* **Exercise details**: Below are the records. Copy, word for word, the lines starting with the one containing "This screenshot has width=1372, height=891." and ending with the one containing "Open the seo", both included.

* **Data provided**:
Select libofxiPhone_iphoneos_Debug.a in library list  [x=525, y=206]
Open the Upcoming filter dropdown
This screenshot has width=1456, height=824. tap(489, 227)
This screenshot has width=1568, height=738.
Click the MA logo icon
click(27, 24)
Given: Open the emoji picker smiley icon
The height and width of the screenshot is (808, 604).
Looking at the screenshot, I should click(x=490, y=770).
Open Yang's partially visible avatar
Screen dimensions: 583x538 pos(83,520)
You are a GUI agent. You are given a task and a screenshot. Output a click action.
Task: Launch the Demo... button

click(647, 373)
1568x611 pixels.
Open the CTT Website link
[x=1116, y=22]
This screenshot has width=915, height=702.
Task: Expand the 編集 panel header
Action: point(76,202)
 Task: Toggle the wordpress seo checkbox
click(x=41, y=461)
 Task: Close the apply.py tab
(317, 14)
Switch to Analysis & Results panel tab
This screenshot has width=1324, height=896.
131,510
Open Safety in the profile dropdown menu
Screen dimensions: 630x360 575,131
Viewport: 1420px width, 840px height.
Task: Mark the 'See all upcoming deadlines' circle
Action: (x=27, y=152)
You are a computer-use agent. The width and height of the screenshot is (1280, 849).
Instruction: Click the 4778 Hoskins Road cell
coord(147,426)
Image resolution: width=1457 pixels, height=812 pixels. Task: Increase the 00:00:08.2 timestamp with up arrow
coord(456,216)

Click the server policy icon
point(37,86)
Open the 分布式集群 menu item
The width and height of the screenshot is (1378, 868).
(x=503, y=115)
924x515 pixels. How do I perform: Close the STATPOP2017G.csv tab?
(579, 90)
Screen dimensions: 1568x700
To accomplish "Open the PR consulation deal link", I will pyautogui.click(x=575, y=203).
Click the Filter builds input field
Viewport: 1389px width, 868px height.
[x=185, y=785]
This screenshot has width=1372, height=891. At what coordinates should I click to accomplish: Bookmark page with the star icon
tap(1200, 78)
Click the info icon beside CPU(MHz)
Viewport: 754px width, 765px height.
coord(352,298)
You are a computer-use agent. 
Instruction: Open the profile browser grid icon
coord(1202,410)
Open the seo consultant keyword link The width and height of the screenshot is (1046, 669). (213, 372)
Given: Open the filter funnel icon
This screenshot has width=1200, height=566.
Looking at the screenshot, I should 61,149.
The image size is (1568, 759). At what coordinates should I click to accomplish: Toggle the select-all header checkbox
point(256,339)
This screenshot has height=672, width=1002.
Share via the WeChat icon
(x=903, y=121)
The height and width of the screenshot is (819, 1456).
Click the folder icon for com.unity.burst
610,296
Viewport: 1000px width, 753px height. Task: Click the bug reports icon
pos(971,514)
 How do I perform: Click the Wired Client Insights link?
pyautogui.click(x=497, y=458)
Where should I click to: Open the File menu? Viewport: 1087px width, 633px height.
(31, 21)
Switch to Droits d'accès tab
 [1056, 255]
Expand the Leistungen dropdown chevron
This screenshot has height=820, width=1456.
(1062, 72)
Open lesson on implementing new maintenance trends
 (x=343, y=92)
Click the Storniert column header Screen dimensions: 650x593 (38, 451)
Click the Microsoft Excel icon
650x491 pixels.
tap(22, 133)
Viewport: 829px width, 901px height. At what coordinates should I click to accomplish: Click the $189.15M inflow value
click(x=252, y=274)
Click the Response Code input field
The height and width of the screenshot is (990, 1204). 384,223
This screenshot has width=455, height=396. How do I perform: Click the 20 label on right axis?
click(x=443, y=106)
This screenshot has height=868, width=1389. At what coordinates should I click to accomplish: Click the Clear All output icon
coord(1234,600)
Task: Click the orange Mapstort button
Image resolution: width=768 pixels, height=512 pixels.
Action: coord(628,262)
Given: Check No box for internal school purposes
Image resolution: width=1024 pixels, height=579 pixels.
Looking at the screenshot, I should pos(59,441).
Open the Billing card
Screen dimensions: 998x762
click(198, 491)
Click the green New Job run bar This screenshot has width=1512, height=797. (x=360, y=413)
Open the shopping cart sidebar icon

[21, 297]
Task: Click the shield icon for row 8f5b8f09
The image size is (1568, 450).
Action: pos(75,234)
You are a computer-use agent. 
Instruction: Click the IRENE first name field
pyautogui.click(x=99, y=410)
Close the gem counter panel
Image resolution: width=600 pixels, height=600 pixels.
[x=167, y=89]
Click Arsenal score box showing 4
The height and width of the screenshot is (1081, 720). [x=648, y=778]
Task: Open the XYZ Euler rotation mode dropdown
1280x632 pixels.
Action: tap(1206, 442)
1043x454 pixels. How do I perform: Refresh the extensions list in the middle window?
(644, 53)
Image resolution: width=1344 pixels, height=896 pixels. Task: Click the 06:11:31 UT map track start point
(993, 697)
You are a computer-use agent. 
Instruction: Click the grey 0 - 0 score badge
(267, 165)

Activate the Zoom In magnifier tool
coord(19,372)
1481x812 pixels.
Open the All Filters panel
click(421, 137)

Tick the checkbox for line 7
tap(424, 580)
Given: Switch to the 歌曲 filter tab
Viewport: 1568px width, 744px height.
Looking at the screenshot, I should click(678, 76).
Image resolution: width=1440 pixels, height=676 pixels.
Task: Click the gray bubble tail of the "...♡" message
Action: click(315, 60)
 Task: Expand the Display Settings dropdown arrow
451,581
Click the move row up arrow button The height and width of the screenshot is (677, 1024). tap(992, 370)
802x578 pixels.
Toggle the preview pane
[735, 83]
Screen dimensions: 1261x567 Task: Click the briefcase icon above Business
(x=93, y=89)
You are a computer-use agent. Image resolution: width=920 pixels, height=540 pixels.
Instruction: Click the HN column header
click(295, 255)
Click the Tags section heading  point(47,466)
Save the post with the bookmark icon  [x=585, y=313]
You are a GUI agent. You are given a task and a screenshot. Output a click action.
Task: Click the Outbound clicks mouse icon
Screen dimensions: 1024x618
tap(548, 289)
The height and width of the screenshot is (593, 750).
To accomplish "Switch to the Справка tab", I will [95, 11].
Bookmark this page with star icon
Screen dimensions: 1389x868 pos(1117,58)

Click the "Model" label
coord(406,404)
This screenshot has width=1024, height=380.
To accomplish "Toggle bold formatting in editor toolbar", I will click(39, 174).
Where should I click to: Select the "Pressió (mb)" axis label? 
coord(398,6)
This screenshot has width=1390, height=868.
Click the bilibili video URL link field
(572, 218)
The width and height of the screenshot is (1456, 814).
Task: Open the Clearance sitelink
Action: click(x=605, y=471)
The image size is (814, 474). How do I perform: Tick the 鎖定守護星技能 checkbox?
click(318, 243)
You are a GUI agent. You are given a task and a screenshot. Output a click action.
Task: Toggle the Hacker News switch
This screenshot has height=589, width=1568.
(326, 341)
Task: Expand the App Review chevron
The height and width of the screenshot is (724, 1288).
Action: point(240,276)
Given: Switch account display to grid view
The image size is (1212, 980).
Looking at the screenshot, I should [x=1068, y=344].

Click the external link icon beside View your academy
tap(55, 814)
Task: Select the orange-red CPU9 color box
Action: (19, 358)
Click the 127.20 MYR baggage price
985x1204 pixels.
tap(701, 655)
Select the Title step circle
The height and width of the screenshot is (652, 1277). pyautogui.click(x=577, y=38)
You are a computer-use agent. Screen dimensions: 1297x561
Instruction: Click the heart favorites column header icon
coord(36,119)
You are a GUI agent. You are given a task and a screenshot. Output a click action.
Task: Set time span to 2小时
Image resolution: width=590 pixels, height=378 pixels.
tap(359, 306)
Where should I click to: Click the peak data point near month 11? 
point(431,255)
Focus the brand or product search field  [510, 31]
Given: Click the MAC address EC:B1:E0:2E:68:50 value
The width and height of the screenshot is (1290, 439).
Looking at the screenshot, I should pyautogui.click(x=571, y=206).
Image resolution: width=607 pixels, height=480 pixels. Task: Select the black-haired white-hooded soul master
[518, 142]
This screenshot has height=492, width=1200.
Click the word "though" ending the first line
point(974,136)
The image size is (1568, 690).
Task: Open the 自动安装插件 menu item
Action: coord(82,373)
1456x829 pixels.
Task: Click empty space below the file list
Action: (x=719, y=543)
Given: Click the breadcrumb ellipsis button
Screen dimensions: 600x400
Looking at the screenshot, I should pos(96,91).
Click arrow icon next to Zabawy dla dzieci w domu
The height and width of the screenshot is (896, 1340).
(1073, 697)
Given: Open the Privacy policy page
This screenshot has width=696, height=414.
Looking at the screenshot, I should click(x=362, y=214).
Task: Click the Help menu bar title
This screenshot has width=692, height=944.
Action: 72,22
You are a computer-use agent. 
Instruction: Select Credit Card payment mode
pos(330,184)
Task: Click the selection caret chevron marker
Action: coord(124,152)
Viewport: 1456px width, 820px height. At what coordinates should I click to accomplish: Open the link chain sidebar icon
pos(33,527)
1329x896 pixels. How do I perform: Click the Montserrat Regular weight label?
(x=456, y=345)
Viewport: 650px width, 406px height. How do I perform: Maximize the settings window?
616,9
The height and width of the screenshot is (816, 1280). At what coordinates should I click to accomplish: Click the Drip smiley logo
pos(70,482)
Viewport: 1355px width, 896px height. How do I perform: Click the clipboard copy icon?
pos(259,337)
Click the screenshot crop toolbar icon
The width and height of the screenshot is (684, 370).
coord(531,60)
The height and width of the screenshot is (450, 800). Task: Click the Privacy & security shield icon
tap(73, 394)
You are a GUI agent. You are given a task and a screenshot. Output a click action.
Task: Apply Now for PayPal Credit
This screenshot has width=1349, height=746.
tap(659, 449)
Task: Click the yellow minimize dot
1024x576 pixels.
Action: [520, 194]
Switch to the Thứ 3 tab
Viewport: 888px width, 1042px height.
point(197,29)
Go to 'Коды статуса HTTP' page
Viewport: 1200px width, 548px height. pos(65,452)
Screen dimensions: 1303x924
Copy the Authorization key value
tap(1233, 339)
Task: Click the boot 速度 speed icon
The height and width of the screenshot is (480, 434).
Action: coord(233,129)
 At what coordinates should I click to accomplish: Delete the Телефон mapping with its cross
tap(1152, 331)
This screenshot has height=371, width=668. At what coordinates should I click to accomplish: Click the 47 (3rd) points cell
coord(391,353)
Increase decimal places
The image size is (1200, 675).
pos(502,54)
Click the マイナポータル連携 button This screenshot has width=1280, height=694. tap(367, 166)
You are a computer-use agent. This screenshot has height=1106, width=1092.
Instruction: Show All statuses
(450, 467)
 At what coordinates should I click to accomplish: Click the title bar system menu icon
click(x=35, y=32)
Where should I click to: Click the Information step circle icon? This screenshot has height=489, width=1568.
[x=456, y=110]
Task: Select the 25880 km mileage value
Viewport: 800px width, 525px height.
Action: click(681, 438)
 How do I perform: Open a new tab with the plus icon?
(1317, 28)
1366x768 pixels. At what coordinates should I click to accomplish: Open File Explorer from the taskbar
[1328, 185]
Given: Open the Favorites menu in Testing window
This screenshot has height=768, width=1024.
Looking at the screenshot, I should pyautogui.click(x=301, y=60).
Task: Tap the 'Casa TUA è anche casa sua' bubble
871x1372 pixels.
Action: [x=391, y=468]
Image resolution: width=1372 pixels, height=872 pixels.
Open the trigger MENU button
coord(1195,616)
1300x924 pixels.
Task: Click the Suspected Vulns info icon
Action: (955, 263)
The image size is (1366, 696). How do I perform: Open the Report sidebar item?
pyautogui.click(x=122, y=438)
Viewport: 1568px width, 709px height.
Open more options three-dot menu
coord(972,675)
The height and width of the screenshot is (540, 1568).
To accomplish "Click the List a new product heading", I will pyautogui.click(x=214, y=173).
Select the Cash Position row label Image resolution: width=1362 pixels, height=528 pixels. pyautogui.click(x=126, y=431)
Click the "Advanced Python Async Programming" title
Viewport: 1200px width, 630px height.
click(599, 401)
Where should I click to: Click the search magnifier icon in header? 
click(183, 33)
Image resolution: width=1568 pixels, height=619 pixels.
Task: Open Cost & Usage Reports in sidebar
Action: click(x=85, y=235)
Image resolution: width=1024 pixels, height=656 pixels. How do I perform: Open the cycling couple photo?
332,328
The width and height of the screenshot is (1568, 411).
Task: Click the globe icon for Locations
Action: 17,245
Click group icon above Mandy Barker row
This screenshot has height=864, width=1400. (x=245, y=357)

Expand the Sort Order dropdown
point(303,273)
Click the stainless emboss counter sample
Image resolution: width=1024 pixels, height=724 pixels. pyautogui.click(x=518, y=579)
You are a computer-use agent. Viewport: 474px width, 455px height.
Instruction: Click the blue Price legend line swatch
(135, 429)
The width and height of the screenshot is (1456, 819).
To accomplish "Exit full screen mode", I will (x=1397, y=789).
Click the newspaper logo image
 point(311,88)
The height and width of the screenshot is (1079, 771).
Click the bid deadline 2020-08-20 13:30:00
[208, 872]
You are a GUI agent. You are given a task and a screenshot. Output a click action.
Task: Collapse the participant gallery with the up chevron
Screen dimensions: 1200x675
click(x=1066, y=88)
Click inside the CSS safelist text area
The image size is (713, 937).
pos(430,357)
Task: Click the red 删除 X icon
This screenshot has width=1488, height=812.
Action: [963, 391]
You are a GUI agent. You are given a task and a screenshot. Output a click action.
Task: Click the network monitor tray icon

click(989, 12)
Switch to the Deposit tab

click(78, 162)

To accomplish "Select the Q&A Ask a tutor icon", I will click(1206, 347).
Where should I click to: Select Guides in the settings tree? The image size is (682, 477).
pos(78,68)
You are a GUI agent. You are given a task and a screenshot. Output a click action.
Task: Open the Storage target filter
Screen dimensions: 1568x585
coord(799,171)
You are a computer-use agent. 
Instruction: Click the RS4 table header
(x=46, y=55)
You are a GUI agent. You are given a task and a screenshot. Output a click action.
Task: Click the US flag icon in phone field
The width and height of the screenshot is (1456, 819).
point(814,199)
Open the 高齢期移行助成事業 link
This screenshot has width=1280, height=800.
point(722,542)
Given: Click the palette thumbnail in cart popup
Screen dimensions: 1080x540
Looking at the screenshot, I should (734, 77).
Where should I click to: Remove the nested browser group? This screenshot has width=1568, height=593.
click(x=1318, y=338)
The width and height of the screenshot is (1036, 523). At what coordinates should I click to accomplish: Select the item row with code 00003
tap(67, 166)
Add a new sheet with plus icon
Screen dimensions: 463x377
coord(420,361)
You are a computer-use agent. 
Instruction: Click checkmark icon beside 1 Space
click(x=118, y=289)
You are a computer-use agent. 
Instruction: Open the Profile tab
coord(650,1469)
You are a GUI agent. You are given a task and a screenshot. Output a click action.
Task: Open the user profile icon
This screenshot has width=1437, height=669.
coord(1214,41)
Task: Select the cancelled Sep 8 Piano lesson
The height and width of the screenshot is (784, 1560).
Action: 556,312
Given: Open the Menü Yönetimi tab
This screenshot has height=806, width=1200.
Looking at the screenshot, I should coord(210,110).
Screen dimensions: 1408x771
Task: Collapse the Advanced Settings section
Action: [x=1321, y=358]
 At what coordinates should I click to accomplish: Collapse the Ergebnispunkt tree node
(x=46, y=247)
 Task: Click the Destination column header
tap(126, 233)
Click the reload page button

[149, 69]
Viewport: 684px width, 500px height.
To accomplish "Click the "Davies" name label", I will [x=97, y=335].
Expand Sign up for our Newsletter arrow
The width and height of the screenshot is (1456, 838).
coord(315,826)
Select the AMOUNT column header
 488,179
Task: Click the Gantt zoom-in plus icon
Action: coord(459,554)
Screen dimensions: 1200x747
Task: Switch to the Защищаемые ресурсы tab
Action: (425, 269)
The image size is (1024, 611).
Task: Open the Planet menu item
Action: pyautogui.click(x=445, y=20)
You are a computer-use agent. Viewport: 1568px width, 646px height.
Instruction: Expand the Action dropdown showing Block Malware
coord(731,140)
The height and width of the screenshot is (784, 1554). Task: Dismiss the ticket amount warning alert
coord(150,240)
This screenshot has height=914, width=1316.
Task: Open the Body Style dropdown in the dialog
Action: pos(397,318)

* **Solution to this task**:
This screenshot has width=1372, height=891. At what coordinates should I click to accomplish: Bookmark page with the star icon
tap(1200, 78)
Click the info icon beside CPU(MHz)
Viewport: 754px width, 765px height.
coord(352,298)
You are a computer-use agent. 
Instruction: Open the profile browser grid icon
coord(1202,410)
Open the seo consultant keyword link The width and height of the screenshot is (1046, 669). (213, 372)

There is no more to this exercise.